There’s another roof at the top of this last pitch. This one is a rather nasty one though. There’s a crack in the roof and you’ve gotta worm your way up this one. Lots of smearing with your shoes and a little fear because the slab is loose. As you grab it you can just hear that loose sound. Needless to say, with a few body bars and some rather interesting moves that only a contorionist could do, you get to the top of the route only to feel the greatest sense of satisfaction one could ever imagine! Wow. i really don’t think i’ll ever enjoy another climb as much as I did this one! It took us the better part of at least 4 hours to get up, but we managed it rather well.

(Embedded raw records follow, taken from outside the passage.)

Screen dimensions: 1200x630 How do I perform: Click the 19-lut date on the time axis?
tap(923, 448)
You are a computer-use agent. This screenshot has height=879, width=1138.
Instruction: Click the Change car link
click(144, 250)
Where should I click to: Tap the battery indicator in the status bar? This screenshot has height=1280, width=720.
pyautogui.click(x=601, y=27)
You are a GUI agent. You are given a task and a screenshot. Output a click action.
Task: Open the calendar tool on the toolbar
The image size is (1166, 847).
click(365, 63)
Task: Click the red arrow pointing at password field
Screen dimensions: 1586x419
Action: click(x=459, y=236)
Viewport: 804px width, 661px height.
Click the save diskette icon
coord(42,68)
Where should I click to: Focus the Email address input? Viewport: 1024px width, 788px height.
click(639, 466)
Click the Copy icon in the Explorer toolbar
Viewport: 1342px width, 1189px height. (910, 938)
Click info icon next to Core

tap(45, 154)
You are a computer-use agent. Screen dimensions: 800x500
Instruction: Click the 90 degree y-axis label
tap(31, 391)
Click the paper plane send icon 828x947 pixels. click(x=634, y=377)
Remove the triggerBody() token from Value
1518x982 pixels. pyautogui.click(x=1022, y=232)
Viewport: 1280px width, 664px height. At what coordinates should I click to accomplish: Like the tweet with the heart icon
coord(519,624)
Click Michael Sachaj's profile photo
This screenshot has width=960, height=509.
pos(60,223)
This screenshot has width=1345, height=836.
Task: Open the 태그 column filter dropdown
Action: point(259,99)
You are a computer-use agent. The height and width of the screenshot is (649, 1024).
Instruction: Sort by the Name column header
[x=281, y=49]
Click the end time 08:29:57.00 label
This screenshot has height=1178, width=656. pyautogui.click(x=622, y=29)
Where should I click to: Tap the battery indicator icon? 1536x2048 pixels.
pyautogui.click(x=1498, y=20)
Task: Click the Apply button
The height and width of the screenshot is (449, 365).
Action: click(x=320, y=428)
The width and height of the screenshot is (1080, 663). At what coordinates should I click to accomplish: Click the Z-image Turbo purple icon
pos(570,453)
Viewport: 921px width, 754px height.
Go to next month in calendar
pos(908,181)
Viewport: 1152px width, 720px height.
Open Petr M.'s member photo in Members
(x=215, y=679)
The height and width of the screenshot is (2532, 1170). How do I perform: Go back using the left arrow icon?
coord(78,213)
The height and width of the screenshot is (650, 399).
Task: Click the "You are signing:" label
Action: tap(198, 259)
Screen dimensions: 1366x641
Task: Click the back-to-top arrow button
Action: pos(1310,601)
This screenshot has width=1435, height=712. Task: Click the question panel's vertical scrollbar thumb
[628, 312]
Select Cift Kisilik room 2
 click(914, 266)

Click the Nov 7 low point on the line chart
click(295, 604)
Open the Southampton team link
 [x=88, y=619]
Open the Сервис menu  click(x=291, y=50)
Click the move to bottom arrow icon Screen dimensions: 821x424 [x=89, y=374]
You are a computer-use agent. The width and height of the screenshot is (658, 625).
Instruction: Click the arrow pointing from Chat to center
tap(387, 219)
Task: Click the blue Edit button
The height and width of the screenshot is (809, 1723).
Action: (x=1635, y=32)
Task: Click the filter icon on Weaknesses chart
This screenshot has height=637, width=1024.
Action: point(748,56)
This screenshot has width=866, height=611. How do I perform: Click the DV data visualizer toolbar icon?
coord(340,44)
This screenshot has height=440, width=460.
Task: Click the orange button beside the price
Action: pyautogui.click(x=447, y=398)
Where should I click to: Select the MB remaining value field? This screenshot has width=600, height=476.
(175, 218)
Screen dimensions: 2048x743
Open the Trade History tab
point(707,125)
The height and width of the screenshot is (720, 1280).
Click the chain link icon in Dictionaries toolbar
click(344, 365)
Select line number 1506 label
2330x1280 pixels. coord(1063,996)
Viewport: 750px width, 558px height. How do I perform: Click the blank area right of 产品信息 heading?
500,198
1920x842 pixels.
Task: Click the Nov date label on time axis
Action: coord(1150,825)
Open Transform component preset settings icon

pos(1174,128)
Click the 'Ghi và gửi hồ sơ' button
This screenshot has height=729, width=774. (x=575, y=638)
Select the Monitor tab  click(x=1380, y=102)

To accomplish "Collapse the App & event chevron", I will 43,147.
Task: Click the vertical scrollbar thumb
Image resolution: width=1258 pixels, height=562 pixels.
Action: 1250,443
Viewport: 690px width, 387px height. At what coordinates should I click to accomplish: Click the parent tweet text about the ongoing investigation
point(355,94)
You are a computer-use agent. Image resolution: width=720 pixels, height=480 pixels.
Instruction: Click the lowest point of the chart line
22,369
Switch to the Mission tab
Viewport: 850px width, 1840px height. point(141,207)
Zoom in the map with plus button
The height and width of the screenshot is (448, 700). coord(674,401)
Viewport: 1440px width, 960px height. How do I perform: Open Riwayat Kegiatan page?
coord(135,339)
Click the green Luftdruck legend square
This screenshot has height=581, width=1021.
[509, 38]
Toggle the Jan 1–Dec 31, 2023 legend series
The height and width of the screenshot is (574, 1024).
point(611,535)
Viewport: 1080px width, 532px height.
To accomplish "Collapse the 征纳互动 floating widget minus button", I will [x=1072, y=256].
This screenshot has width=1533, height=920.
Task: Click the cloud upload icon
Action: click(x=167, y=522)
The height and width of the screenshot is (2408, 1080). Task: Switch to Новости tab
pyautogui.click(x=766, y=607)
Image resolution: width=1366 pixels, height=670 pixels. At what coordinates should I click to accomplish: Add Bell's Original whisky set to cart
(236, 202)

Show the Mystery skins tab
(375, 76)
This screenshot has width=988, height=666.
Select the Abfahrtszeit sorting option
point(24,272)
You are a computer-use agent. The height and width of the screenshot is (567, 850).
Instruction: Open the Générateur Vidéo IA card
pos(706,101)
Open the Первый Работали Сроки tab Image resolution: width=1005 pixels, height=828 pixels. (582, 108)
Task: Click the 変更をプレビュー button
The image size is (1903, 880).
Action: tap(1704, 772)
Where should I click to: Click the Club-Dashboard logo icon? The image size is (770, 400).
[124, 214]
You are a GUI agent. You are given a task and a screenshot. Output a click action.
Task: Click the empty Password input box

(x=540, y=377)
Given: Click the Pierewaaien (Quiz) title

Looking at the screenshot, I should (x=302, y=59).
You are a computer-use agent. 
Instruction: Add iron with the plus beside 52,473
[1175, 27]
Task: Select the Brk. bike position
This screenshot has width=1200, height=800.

To get down this route one needs to descend slightly to the opposute side of Red Column From here, there is a little gully that you need to prep an abseil from. You’ve got to throw the rope over a tree that’s rather akward to get over, but then it’s another 60m abseil to the bottom! All in all, great fun. From here on out it was a walk to Golden Balls for ascent out of the kloof! As with my last Tonquani Kloof climbing post, this was an awesome climb, slightly easier than before though, due t me knowing the route this time.
The scramble out was fun, once again and we made haste to the Jacuzzi for another great refresher. Before we made it to the Jacuzzi though we had the fortune of walking through a group of baboons. This was rather interesting as they were perched on boulders all over the place around the main troop. Needless to say they let us pass without incident, which was nice of them.
Obviously, the traditional after climb beer is a must at the reception building of the mountain sanctuary, so that’s just what we did. All in all.. a great day was had and we weren’t rained on at all either! can’t wait for the next Tonquani mission!